Directions
Rewrite the data below, substituting "Go to" for every "Switch to" and leaving everything else unchanged.

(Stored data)
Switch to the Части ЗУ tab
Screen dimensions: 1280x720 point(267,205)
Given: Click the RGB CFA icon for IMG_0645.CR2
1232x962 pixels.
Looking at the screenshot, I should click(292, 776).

Task answer
Go to the Части ЗУ tab
Screen dimensions: 1280x720 point(267,205)
Given: Click the RGB CFA icon for IMG_0645.CR2
1232x962 pixels.
Looking at the screenshot, I should click(292, 776).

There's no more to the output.